Assignment – Write out the whole listing again, exactly as given.

Exercise data –
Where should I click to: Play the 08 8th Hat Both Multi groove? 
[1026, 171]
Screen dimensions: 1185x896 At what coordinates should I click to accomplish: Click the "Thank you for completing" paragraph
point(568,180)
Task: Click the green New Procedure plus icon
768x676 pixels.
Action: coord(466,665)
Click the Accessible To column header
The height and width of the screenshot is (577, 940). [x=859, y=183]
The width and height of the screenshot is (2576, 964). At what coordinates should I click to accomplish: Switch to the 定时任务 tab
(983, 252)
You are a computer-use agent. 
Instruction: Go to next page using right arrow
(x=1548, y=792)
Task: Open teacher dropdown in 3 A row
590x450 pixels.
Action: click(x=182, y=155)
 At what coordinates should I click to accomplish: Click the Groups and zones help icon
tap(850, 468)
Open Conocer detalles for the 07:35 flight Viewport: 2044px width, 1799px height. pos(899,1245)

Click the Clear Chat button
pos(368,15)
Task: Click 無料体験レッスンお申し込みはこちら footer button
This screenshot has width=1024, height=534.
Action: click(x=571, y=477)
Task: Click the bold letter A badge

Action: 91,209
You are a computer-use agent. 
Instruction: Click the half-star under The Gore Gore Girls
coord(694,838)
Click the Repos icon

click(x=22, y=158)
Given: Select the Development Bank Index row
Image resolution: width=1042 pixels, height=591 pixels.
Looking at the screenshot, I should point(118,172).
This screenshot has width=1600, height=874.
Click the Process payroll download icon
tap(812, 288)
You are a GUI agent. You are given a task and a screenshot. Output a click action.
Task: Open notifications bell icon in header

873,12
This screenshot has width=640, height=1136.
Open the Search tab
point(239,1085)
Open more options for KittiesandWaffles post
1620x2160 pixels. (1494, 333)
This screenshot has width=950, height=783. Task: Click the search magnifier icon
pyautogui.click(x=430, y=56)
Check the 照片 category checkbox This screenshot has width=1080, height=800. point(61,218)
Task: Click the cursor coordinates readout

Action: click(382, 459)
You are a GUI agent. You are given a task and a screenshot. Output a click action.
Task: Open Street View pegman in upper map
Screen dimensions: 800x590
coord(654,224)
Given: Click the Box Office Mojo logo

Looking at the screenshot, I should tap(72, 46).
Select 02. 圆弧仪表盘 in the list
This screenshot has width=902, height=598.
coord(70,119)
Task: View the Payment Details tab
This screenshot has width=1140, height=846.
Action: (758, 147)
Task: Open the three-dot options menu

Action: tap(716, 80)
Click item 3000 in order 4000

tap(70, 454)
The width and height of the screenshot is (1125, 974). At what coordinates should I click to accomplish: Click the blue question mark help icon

Answer box –
Where should I click to: Play the 08 8th Hat Both Multi groove? 
[1026, 171]
Screen dimensions: 1185x896 At what coordinates should I click to accomplish: Click the "Thank you for completing" paragraph
point(568,180)
Task: Click the green New Procedure plus icon
768x676 pixels.
Action: coord(466,665)
Click the Accessible To column header
The height and width of the screenshot is (577, 940). [x=859, y=183]
The width and height of the screenshot is (2576, 964). At what coordinates should I click to accomplish: Switch to the 定时任务 tab
(983, 252)
You are a computer-use agent. 
Instruction: Go to next page using right arrow
(x=1548, y=792)
Task: Open teacher dropdown in 3 A row
590x450 pixels.
Action: click(x=182, y=155)
 At what coordinates should I click to accomplish: Click the Groups and zones help icon
tap(850, 468)
Open Conocer detalles for the 07:35 flight Viewport: 2044px width, 1799px height. pos(899,1245)

Click the Clear Chat button
pos(368,15)
Task: Click 無料体験レッスンお申し込みはこちら footer button
This screenshot has width=1024, height=534.
Action: click(x=571, y=477)
Task: Click the bold letter A badge

Action: 91,209
You are a computer-use agent. 
Instruction: Click the half-star under The Gore Gore Girls
coord(694,838)
Click the Repos icon

click(x=22, y=158)
Given: Select the Development Bank Index row
Image resolution: width=1042 pixels, height=591 pixels.
Looking at the screenshot, I should point(118,172).
This screenshot has width=1600, height=874.
Click the Process payroll download icon
tap(812, 288)
You are a GUI agent. You are given a task and a screenshot. Output a click action.
Task: Open notifications bell icon in header

873,12
This screenshot has width=640, height=1136.
Open the Search tab
point(239,1085)
Open more options for KittiesandWaffles post
1620x2160 pixels. (1494, 333)
This screenshot has width=950, height=783. Task: Click the search magnifier icon
pyautogui.click(x=430, y=56)
Check the 照片 category checkbox This screenshot has width=1080, height=800. point(61,218)
Task: Click the cursor coordinates readout

Action: click(382, 459)
You are a GUI agent. You are given a task and a screenshot. Output a click action.
Task: Open Street View pegman in upper map
Screen dimensions: 800x590
coord(654,224)
Given: Click the Box Office Mojo logo

Looking at the screenshot, I should tap(72, 46).
Select 02. 圆弧仪表盘 in the list
This screenshot has width=902, height=598.
coord(70,119)
Task: View the Payment Details tab
This screenshot has width=1140, height=846.
Action: (758, 147)
Task: Open the three-dot options menu

Action: tap(716, 80)
Click item 3000 in order 4000

tap(70, 454)
The width and height of the screenshot is (1125, 974). At what coordinates should I click to accomplish: Click the blue question mark help icon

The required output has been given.